Opinion

Jalaluddin the great, not 'great the great'



Let’s just say that Madan Dilawar doesn’t do his state, state government or political party any favour when he showcases his arsonist’s streak. The Rajasthan education minister, perhaps owing to some trauma experienced when he was in school, has stated that any textbook in Rajasthan schools describing Akbar as ‘the great’ will be burned. He mentioned that his government has checked that no mention of the great Mughal with that descriptor appears. So, the proposed libricide is more of a guarantee and challenge than an anti-Mughal version of removing ‘un-German’… sorry, ‘un-Rajput’ works.

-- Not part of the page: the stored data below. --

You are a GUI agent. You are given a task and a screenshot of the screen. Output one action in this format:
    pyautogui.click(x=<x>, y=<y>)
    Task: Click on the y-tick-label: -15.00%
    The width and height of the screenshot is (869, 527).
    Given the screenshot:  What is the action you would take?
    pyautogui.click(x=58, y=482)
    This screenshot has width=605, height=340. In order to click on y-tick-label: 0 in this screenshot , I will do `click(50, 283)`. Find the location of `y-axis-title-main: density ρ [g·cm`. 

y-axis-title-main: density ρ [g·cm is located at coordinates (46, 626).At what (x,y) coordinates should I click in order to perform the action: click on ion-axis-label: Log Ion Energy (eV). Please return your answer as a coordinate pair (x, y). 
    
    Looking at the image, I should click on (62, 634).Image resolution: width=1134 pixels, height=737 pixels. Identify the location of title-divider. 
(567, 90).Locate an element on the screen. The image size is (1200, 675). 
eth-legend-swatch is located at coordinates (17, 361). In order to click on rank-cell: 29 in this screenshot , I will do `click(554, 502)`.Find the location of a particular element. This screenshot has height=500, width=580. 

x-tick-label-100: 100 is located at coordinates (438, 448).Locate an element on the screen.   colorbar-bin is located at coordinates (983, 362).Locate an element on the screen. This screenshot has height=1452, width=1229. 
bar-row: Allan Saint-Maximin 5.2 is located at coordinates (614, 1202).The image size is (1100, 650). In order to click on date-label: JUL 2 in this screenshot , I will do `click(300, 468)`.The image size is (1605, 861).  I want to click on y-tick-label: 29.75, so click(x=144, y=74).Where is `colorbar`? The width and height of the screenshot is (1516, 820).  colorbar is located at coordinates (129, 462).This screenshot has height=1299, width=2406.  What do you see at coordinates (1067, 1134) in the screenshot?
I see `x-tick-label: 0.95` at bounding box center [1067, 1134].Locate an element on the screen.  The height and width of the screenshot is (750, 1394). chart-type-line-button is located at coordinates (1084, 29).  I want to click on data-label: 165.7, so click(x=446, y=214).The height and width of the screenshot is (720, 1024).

Dilawar, though, is right to be cross about ‘great’ as an epithet being attached to the emperor’s name. Jalaluddin Muhammad bore the title ‘Akbar’, which itself means ‘great(est)’ – thus ‘Allahu Akbar’, or ‘god is great(est)’ – in Arabic. To refer to the third Mughal emperor as ‘Akbar the Great’ is essentially saying ‘Great(est) the Great’ – which is super silly. Like saying ‘kirana store‘, even as kirana itself means ‘small, family-owned shop’. Or calling rapper Shawn Corey Carter a.k.a. Jay-Z, ‘Jay-Z the Z’. Dilawar should pitch his discontent as a rightful war against tautologies, rather than any moral judgement against the great Mughal, whom we should show our admiration for by calling him simply ‘Akbar’, like we call Muhammad Ali ‘The Greatest’.